本发明属于细胞生物学领域，具体地说是一种通过添加IL-1、IL-2、IFN-γ、CD3 AK 、EGF作为诱导因子，有效提高CIK细胞体外扩增培养速度和最终获取的细胞数量、所培育CIK细胞可大幅增加子宫颈癌Hela细胞及骨髓瘤Sp20细胞最高凋亡率的高效CIK细胞培养方法。

背景技术

随着细胞生物学技术、临床医疗技术的研究深入和发展，进一步推动了细胞培养技术迅速发展，然而对自体免疫细胞的培养研究有限，从而限制了免疫细胞治疗各类疾病的技术发展和应用。

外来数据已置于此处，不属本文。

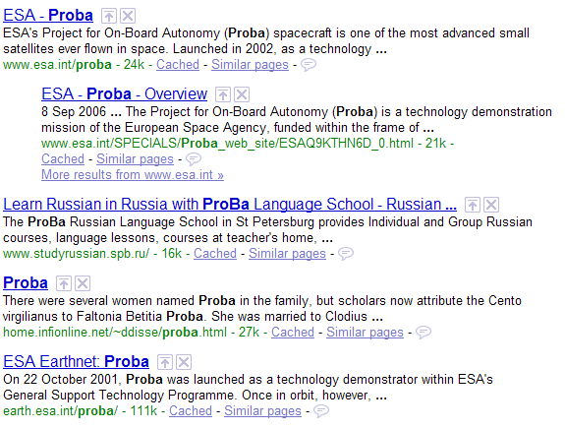This screenshot has width=565, height=429.
Task: Open Similar pages for home.infionline.net result
Action: click(x=365, y=332)
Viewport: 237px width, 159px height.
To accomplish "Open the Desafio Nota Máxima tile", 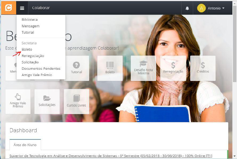I will tap(143, 68).
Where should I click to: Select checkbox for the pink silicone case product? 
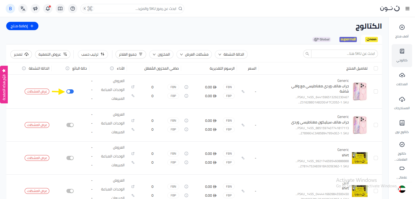[376, 125]
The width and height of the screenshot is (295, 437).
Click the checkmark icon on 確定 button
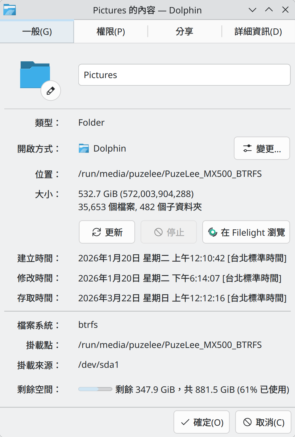pyautogui.click(x=185, y=422)
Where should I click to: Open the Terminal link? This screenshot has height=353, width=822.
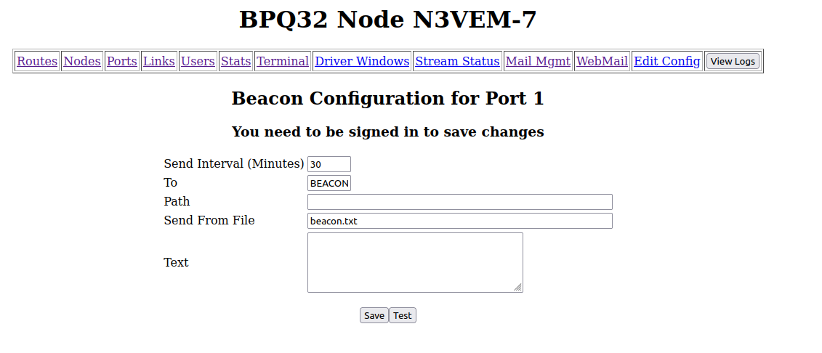coord(283,61)
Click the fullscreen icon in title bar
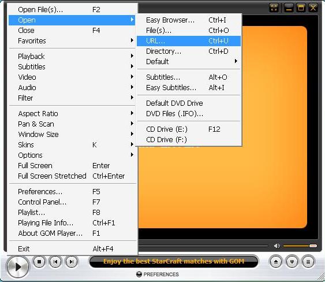The width and height of the screenshot is (325, 282). click(274, 8)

细胞因子诱导的杀伤细胞（Cytokine-Induced Killer，CIK）是一种新型的免疫活性细胞，CIK 细胞增殖能力及细胞毒作用强，具有一定的免疫特性。作为一种新型的、高效的、非 MHC 限制性的免疫活性细胞得到了广泛应用。CIK细胞的实质和来源是指CD3+、CD56+的淋巴细胞，存在于正常人体中，但含量较少，约占5%以下｡目前国内外用于临床的CIK细胞制品，就是在体外倍增出的以这些细胞为主的细胞群｡

随着生物医学技术的发展，CIK 细胞已在临床大量应用，疗效也得到一定程度的认可，为进一步提高 CIK 细胞的增殖能力及细胞杀伤能力，人们正逐渐寻求和改进 CIK 细胞的体外培养和处理办法。有研究者在培养基中加入植物血凝素，刺激 T 细胞增殖。为了使体内 CD3+、CD56+及 CD8+细胞等明显增多，有学者用重组的 MVC-1 病毒疫苗刺激淋巴细胞获得无人白细胞抗原限制性的杀伤性 T 淋巴细胞。还有研究者应用基因工程技术对 CIK 细胞的修饰，即转基因 CIK 细胞，在 CIK 细胞上转染含有 IL-2、I L-7、IL-24、共刺激分子如 B7 分子家族、细胞黏附分子和 LFA23 等基因，可以使 CIK 细胞在体内不断增殖，使血清中某些细胞因子水平增高，而提高效应细胞的作用。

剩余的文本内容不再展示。